Zero-shot validation reveals that Prithvi WxC excels in both masked reconstruction and forecasting tasks. The model demonstrates robust performance in reconstructing atmospheric states with as little as 5% of the original data effectively. Its zero-shot forecasting capabilities are competitive with existing AI forecast emulators, showing particular strength at short lead times (6 and 12 hours). However, performance tapers off after 66 hours compared to other models like Pangu, indicating potential areas for further fine-tuning and optimization.

Specific Downstream Tasks

1. Downscaling
   • MERRA-2: Prithvi WxC is fine-tuned to upscale coarsened MERRA-2 data for 2m surface temperature, achieving a significant improvement over interpolation baselines by more than a factor of four.
   • CORDEX: The model is also adapted to processing CORDEX data, with specific architectural adjustments for a regional context. Here, it achieves competitive spatial and temporal RMSE values, demonstrating superior downscaling capabilities for high-resolution climate data.
2. Climate Model Parameterization: Gravity Wave Flux
   • Leveraging the latent space knowledge from MERRA-2 training, Prithvi WxC is fine-tuned for predicting gravity wave momentum fluxes using ERA5 data. This fine-tuning shows that the pretrained model captures sub-grid atmospheric processes effectively, evident from the high correlation between the model's predictions and observed data. This task's success underscores the model's potential for improving physical parameterizations in climate models, enhancing the representation of seasonal transitions and predictability on interannual timescales.
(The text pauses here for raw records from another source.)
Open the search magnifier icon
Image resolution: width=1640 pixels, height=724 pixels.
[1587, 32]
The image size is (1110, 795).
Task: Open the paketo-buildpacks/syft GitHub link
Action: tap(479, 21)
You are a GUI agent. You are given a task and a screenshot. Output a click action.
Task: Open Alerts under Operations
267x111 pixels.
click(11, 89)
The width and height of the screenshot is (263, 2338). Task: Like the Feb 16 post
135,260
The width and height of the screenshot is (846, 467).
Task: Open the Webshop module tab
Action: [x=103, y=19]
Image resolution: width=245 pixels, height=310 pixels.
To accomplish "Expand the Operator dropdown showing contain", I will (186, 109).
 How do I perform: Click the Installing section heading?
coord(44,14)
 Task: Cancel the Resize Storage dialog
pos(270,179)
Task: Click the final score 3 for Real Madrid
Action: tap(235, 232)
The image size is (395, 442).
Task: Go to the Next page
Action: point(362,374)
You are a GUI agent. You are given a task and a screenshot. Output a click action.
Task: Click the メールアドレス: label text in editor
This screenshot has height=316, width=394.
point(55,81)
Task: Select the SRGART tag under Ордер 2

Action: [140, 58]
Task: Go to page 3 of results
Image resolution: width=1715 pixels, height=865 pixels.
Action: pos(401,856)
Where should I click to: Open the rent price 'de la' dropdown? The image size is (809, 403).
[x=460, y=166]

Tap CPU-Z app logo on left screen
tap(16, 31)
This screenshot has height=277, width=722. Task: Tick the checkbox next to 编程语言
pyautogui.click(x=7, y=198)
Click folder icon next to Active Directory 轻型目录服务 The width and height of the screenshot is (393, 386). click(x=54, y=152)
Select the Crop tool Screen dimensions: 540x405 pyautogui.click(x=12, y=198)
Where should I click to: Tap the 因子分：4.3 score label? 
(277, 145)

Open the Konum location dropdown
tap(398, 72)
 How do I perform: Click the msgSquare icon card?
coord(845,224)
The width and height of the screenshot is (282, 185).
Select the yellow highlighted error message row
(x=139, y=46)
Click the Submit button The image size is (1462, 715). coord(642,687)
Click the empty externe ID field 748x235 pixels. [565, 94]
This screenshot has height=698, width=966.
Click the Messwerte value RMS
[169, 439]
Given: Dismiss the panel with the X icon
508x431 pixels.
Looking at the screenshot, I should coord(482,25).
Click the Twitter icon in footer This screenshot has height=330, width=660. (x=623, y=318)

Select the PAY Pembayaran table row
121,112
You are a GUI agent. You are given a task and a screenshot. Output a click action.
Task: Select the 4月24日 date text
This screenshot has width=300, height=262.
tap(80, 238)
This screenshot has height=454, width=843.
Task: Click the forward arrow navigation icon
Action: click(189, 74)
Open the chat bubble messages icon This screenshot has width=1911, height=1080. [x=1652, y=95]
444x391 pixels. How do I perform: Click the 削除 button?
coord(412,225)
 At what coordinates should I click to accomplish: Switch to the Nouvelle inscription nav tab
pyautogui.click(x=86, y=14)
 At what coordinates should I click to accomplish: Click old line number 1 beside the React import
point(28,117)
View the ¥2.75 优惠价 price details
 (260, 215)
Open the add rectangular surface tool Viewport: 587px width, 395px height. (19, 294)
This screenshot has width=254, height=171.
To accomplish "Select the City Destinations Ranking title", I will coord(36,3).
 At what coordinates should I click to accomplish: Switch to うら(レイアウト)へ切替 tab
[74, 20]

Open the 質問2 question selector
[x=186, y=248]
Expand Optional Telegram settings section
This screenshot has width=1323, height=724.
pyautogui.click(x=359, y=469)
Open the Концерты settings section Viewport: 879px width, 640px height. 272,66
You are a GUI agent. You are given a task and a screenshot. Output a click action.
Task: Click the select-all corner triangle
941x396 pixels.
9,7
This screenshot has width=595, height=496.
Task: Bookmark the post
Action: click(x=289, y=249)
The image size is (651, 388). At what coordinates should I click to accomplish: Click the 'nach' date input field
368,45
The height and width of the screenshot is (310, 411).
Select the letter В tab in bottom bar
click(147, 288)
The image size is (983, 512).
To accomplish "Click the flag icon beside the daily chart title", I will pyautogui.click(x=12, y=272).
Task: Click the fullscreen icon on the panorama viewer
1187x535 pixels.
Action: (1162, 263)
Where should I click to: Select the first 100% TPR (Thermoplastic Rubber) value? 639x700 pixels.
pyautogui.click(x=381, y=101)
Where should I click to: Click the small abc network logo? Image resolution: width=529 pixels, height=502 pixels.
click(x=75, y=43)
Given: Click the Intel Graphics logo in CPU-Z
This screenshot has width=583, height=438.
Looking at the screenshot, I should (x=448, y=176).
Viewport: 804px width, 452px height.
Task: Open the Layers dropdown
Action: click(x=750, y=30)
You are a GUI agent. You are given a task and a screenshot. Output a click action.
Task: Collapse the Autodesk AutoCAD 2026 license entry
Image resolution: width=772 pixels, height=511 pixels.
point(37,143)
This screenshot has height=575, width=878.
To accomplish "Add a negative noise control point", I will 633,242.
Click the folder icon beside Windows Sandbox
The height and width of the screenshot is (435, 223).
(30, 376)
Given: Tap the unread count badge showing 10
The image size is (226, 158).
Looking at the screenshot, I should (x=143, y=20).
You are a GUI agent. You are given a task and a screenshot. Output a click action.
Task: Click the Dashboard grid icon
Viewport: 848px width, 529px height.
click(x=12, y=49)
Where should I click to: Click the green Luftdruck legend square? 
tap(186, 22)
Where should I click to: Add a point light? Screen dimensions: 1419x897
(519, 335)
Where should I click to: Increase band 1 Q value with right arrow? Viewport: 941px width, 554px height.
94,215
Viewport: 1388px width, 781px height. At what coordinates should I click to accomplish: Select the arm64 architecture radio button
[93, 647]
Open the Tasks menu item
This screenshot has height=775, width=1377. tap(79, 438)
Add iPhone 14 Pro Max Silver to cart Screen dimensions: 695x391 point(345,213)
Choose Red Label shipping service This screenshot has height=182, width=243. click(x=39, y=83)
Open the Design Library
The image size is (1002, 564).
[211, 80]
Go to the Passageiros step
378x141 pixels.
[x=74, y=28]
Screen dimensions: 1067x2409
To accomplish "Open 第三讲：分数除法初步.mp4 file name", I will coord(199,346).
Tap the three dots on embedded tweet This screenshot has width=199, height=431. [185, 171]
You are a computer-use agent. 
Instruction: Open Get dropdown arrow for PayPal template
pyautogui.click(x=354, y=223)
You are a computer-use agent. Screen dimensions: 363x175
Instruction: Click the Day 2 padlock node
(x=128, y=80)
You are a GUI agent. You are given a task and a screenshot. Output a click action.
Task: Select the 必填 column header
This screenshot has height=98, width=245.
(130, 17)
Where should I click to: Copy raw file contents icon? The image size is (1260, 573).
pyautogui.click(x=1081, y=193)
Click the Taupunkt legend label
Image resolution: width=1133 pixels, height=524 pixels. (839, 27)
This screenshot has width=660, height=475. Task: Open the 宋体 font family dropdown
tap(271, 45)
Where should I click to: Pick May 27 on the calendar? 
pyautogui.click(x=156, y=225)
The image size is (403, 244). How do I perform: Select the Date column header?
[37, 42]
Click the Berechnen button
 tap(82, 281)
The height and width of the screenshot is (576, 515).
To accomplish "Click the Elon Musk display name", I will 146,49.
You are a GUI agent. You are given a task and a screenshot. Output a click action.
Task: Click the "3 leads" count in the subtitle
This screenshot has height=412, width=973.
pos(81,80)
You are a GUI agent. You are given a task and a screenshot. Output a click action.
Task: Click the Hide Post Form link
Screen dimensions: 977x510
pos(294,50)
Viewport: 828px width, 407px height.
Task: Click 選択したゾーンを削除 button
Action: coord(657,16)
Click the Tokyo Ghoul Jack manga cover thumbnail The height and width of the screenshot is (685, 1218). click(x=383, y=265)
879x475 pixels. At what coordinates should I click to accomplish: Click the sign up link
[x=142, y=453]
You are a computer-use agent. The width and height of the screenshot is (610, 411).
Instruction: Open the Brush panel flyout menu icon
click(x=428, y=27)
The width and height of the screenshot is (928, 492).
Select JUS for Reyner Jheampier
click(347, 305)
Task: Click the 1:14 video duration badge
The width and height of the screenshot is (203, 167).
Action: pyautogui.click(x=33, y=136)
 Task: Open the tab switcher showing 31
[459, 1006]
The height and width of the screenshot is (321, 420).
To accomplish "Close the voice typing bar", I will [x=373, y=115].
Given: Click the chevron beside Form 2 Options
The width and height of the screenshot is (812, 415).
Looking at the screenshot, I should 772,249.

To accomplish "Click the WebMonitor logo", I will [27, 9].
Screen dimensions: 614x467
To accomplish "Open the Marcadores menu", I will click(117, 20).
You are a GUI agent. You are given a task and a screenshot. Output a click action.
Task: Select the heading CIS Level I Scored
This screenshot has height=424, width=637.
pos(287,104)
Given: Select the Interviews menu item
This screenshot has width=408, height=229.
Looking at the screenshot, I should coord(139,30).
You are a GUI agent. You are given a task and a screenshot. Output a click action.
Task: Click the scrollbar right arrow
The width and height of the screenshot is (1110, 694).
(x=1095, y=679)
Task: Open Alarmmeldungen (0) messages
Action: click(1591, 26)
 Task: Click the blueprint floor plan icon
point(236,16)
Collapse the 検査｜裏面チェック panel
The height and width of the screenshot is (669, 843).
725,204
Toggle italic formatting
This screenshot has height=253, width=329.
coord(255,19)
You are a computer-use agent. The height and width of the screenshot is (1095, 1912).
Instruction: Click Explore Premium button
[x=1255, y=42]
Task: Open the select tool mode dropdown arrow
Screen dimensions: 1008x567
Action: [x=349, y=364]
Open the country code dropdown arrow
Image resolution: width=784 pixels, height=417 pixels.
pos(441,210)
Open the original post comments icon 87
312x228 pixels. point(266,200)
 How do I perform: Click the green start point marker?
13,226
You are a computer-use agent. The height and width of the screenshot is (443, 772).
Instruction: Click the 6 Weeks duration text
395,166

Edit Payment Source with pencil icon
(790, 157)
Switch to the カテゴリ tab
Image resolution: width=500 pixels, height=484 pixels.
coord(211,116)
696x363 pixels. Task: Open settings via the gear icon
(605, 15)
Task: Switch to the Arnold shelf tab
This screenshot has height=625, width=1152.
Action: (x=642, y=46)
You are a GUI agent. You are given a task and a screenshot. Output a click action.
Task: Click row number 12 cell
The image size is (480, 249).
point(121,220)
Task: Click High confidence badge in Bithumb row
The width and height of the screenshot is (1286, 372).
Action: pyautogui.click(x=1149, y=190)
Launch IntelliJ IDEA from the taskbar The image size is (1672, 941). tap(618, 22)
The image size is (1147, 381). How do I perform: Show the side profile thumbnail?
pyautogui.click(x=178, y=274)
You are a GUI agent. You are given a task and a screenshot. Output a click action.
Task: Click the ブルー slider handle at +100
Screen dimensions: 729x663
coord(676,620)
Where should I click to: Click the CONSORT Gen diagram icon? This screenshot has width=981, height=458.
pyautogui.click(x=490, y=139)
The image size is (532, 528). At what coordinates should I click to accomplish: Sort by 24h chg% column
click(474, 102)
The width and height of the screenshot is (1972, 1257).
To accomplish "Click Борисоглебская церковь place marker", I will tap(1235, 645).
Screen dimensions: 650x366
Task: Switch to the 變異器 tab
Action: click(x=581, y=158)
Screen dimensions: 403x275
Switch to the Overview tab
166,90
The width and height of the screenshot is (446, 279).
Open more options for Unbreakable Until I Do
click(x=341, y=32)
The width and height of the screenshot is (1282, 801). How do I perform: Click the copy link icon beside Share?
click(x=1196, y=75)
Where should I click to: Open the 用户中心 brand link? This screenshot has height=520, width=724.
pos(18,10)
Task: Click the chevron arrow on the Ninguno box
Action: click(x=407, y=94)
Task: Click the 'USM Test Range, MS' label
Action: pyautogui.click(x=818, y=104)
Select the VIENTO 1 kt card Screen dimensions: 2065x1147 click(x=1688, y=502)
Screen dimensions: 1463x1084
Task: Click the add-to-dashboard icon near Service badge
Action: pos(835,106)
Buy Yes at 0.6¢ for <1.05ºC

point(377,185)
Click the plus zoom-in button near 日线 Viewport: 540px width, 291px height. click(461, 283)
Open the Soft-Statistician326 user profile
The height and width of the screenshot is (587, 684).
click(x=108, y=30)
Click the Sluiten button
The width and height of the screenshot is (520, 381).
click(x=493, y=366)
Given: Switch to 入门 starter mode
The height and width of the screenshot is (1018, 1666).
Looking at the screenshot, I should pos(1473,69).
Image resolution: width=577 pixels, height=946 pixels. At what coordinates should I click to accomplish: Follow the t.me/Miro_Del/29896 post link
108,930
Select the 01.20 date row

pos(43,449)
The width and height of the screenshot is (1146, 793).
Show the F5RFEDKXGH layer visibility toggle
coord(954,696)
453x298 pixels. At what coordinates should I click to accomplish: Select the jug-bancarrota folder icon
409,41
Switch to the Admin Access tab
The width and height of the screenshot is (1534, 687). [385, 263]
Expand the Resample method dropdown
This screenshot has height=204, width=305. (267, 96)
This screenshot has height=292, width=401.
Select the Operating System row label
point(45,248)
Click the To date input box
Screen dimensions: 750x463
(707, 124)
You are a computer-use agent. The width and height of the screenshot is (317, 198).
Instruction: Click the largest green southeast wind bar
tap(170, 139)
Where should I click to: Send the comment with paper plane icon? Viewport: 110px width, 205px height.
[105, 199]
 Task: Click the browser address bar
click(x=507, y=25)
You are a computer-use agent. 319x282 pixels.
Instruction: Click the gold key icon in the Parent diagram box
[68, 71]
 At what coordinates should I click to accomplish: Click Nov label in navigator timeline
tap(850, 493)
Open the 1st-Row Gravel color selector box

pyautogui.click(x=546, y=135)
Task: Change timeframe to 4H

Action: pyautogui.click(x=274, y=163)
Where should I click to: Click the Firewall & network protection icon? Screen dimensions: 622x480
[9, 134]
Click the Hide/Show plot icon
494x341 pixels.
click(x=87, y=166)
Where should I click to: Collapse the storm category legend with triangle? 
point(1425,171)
Practical and Theoretical Implications

Prithvi WxC offers significant practical and theoretical implications. Practically, it opens avenues for deploying AI-driven weather and climate models that are not only accurate but also computationally efficient, enabling real-time predictions and long-term climate studies. Theoretically, the model introduces novel approaches to handling large-scale atmospheric data, particularly through the effective use of masked reconstruction and mixed-objective training strategies.

Future Directions

Future research can further explore the integration of additional convolutional or neural operator layers for enhanced information flow, rigorous rollout tuning for extended forecasting accuracy, and the inclusion of diverse datasets for broader generalizability. The model's success in fine-tuning prompts consideration of embedding these foundation models within operational climate and weather prediction systems, potentially leading to a paradigm shift in how atmospheric sciences harness AI technologies.

Overall, Prithvi WxC stands as a testament to the evolving interplay between AI and atmospheric sciences, offering a robust framework for advancing predictive capabilities and improving environmental resilience.